Function category | Miscellaneous |

` OperatorSinkhorn` is a function that performs operator Sinkhorn iterative scaling on a (potentially multipartite) operator, resulting in a locally equivalent operator that has all of its single-party reduced states proportional to the identity (see Section 4 of

^{[1]}).

## Syntax

`SIGMA = OperatorSinkhorn(RHO)``SIGMA = OperatorSinkhorn(RHO,DIM)``SIGMA = OperatorSinkhorn(RHO,DIM,TOL)``[SIGMA,F] = OperatorSinkhorn(RHO,DIM,TOL)`

## Argument descriptions

### Input arguments

`RHO`: An positive semidefinite operator (typically a density matrix) that acts on a bipartite or multipartite Hilbert space.
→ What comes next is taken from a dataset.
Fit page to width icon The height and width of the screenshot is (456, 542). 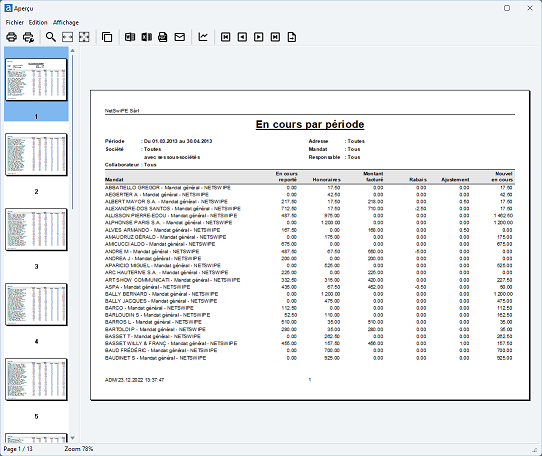point(67,37)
This operator will have the operator Sinkhorn iteration applied to it.`DIM`(optional, default has`RHO`acting on two subsystems of equal size): A vector containing the dimensions of the two or more subsystems on which`RHO`acts.`TOL`(optional, default`sqrt(eps)`): The numerical tolerance used to determine when the iteration has converged.

### Output arguments

`SIGMA`: A positive semidefinite operator with three properties: (1) its trace is the same trace as`RHO`, (2) it is locally equivalent to`RHO`(i.e., there exist invertible local operators that transform`RHO`into`SIGMA`), and (3) all of its single-party reduced density matrices are proportional to the identity operator.`F`(optional): A cell containing the local filtering operations used to convert`RHO`into`SIGMA`. That is, a cell containing invertible operators so that`Tensor(F)*RHO*Tensor(F)'`equals`SIGMA`.

## Examples

### Verifying the partial traces

The following code generates a random density matrix, performs operator Sinkhorn iterative scaling, and then verifies that the result has the claimed properties (both partial traces are proportional to the identity and it is locally equivalent to the input).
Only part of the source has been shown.